Dataset entries

--- --- ---

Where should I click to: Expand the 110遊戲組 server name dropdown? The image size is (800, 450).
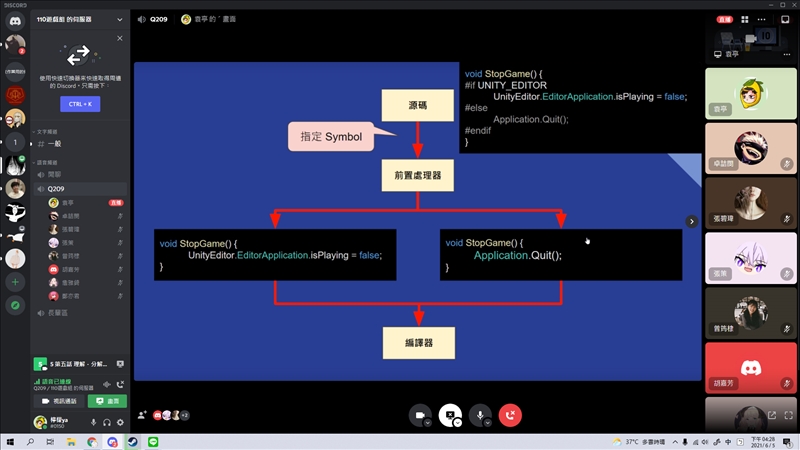point(119,19)
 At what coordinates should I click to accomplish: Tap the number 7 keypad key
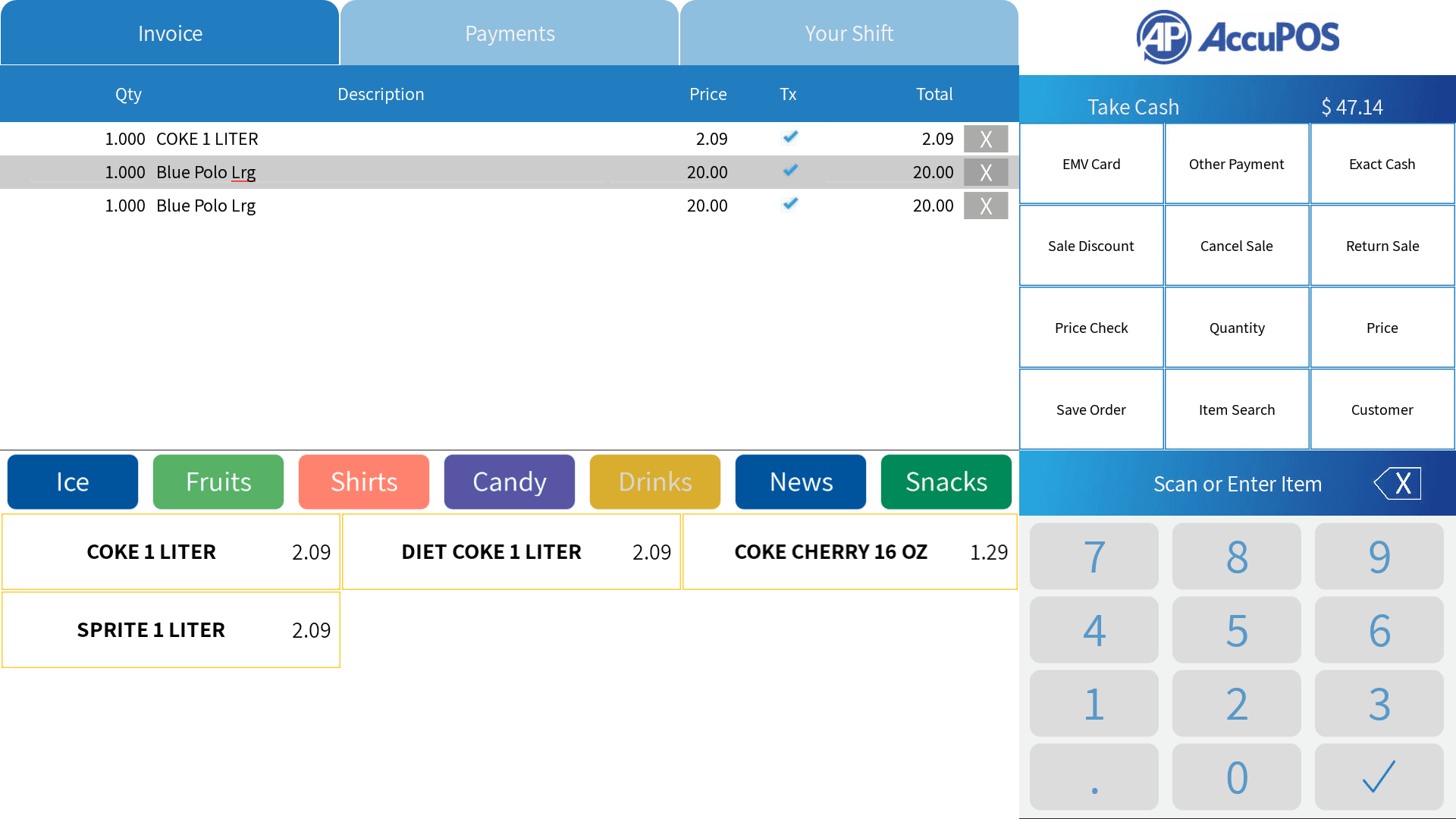point(1094,557)
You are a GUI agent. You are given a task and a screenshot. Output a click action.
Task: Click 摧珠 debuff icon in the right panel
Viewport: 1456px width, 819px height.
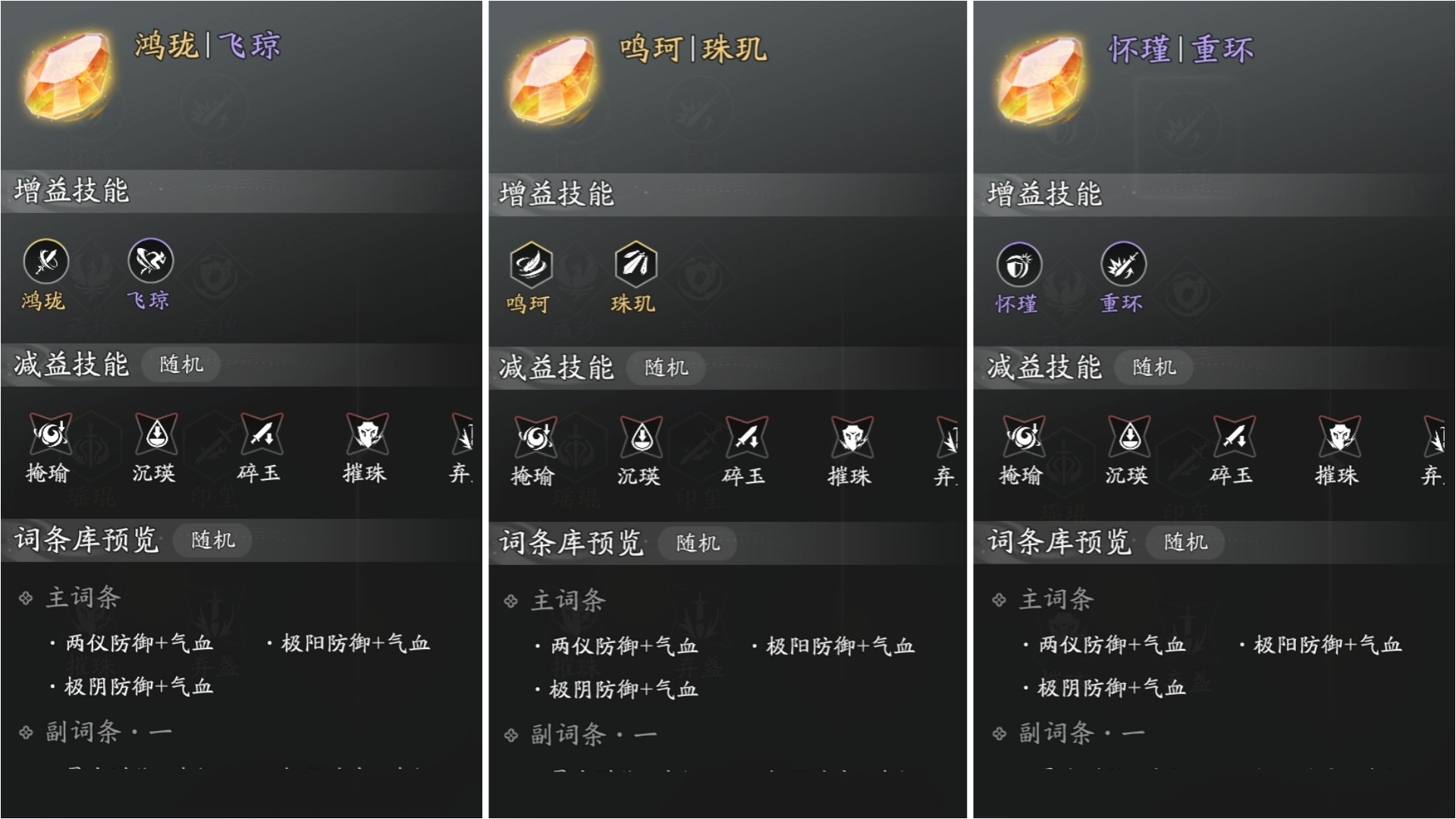[1339, 437]
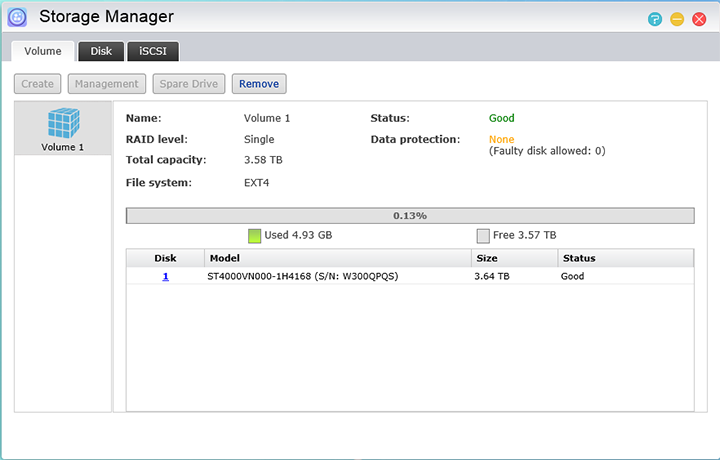Image resolution: width=720 pixels, height=460 pixels.
Task: Switch to the Disk tab
Action: [101, 51]
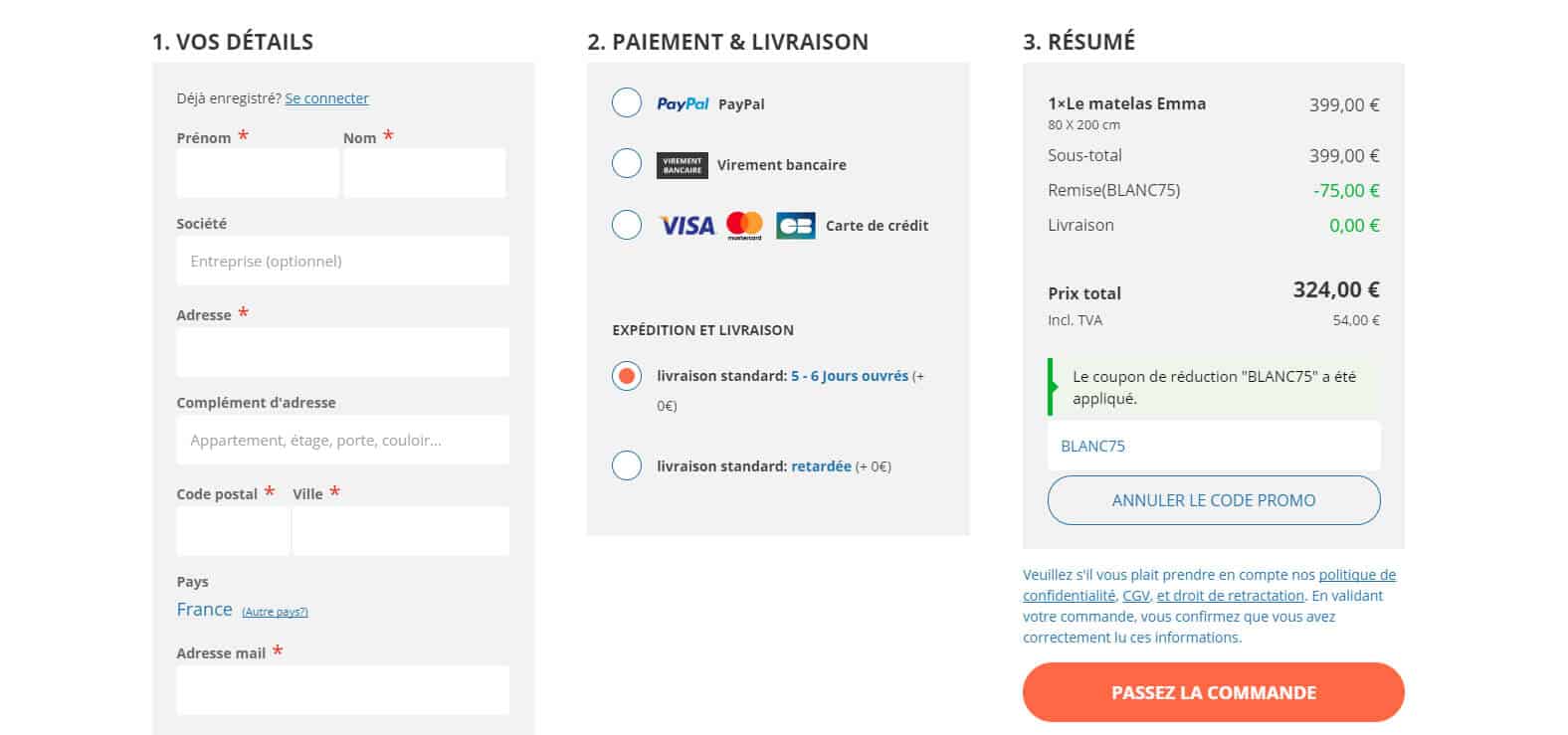The width and height of the screenshot is (1568, 735).
Task: Select the retardée delivery option
Action: coord(627,465)
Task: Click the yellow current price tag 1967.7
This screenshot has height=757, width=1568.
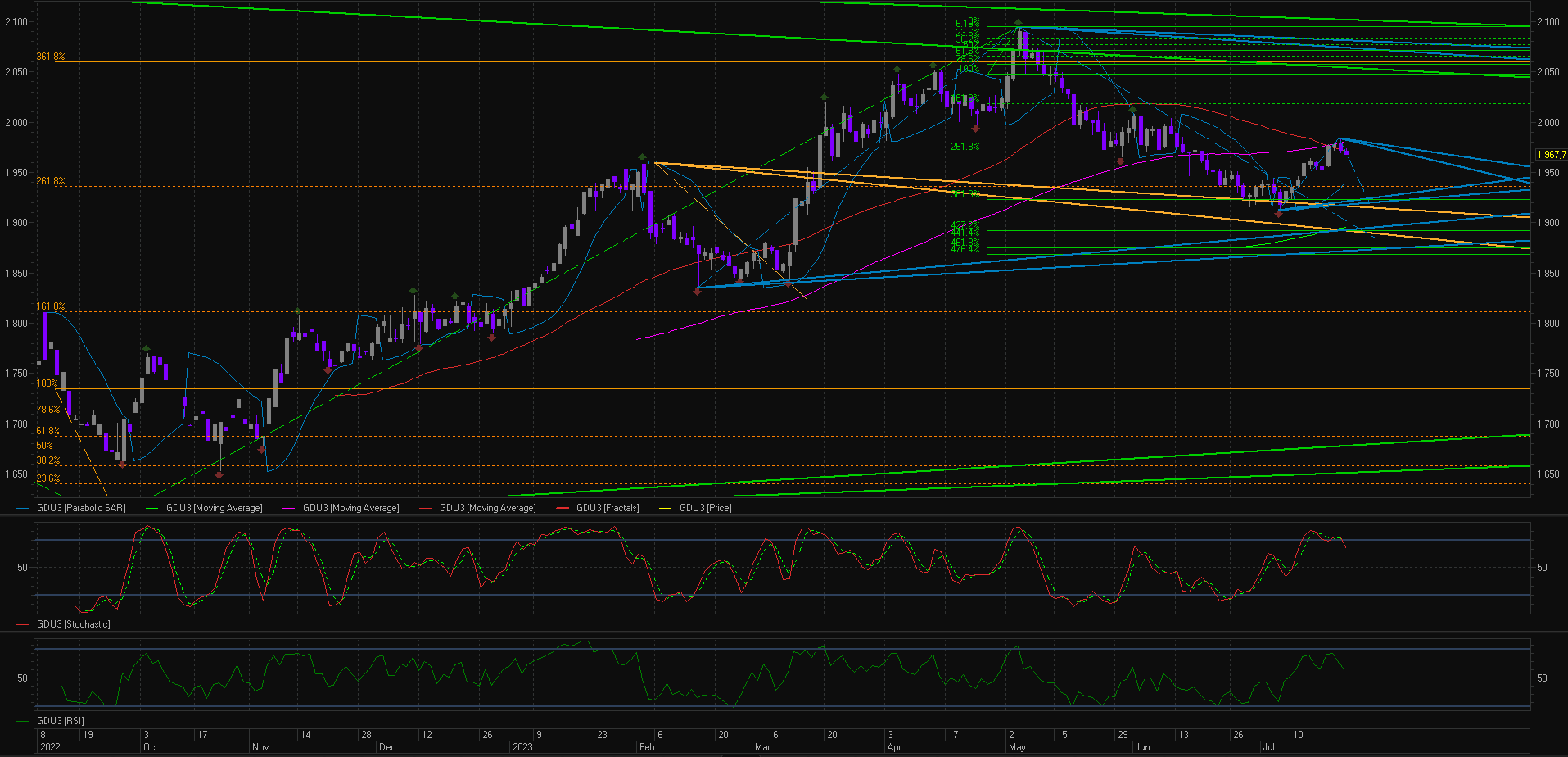Action: pyautogui.click(x=1551, y=155)
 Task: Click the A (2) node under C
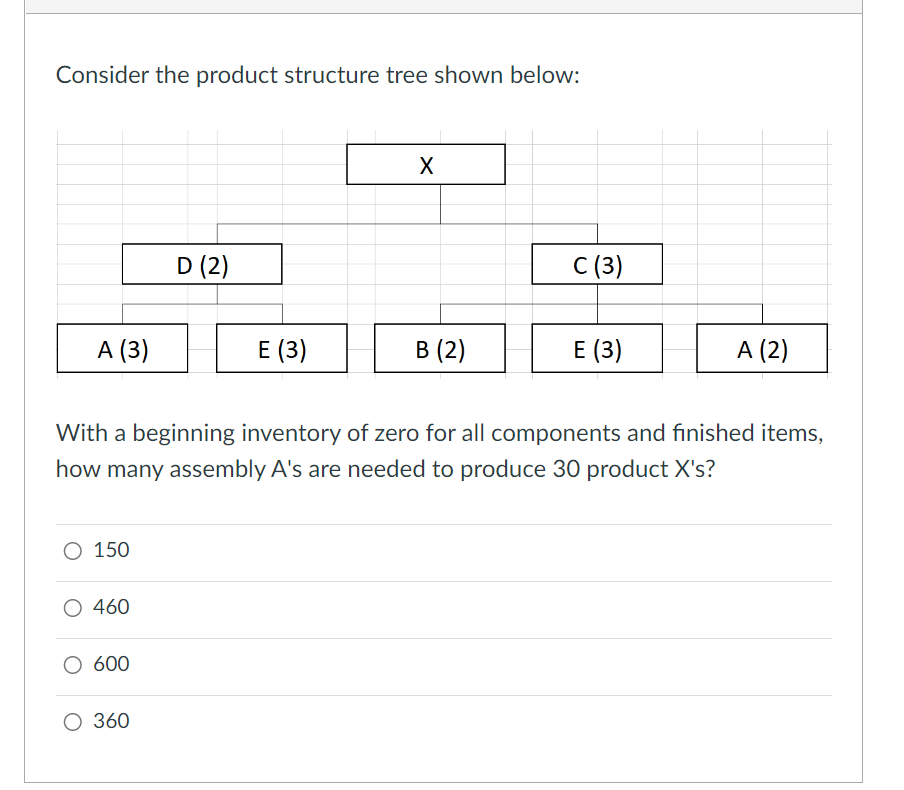pos(761,348)
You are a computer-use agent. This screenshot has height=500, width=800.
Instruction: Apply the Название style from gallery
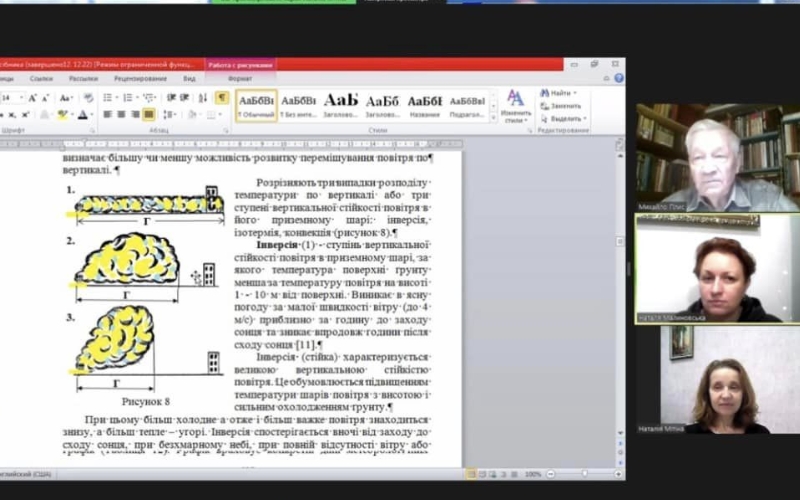coord(425,105)
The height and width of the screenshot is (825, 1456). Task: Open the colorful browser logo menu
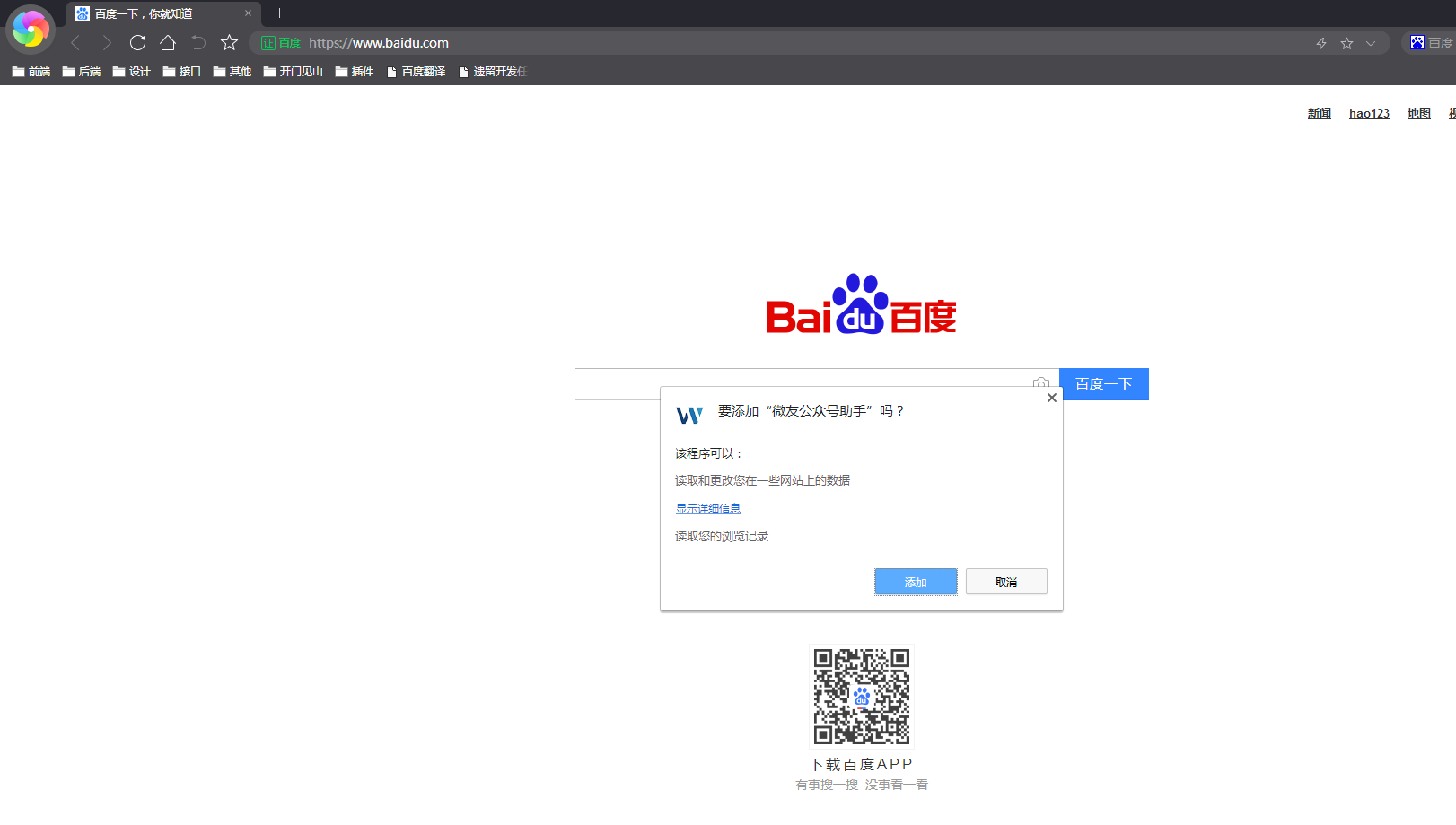(x=31, y=29)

--- --- ---

> [EXERCISE]:
Could the lines above be copied out exactly, with no image carried over?

> [RESPONSE]:
Where should I click to: Expand the 110遊戲組 server name dropdown? The image size is (800, 450).
point(119,19)
 At what coordinates should I click to accomplish: Tap the number 7 keypad key
point(1094,557)
You are a GUI agent. You are given a task and a screenshot. Output a click action.
Task: Click 摧珠 debuff icon in the right panel
Viewport: 1456px width, 819px height.
[1339, 437]
Image resolution: width=720 pixels, height=460 pixels.
Task: Switch to the Disk tab
Action: [101, 51]
The width and height of the screenshot is (1568, 735).
Task: Select the retardée delivery option
Action: coord(627,465)
Task: Click the yellow current price tag 1967.7
This screenshot has height=757, width=1568.
Action: pyautogui.click(x=1551, y=155)
 Task: Click the A (2) node under C
pos(761,348)
You are a computer-use agent. This screenshot has height=500, width=800.
Instruction: Apply the Название style from gallery
coord(425,105)
The height and width of the screenshot is (825, 1456). Task: Open the colorful browser logo menu
(x=31, y=29)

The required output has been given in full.